Instructions for the task => Lines from the line with "Click the Premier League 2021/2022 heading" to the line with "Given: Click the 推奨 section label" in the entries below, and only those, must be output exactly, with both ends included.

Exercise materials below:

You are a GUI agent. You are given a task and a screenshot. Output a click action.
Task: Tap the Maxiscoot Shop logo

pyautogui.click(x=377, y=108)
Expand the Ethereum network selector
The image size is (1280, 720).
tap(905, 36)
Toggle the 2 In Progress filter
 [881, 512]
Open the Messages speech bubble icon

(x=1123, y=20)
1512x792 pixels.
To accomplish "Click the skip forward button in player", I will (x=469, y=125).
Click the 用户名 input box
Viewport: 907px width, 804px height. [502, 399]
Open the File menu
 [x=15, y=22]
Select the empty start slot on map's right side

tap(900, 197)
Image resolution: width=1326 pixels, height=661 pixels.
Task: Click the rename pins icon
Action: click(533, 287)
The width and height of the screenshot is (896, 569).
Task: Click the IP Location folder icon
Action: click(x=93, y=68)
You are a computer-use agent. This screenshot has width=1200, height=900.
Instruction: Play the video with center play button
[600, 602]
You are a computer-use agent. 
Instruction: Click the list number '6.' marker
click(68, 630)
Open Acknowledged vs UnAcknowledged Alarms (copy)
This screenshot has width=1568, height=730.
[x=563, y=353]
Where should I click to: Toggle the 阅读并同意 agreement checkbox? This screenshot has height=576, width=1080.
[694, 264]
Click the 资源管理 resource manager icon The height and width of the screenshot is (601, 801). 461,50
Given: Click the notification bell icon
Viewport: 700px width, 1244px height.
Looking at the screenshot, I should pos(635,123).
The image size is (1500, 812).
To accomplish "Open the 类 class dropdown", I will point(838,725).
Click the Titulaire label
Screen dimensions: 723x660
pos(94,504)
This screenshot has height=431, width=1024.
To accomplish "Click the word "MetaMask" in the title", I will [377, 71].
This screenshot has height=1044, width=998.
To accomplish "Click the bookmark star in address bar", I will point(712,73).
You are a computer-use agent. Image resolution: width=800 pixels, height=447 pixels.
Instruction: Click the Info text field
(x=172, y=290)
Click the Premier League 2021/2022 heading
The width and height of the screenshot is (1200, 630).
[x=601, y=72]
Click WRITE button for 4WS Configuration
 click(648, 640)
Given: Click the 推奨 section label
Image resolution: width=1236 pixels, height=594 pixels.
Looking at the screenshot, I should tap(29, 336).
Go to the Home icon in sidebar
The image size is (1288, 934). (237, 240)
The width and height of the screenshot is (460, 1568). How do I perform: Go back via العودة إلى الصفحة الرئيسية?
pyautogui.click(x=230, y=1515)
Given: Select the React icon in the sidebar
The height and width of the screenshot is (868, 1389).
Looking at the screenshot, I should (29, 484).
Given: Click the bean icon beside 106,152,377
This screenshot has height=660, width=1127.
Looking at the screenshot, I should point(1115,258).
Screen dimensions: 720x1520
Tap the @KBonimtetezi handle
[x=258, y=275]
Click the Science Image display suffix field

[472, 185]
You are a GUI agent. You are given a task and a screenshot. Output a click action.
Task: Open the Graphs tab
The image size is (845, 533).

End of Exercise materials.

Solution for this problem =>
Click the Premier League 2021/2022 heading
The width and height of the screenshot is (1200, 630).
[x=601, y=72]
Click WRITE button for 4WS Configuration
 click(648, 640)
Given: Click the 推奨 section label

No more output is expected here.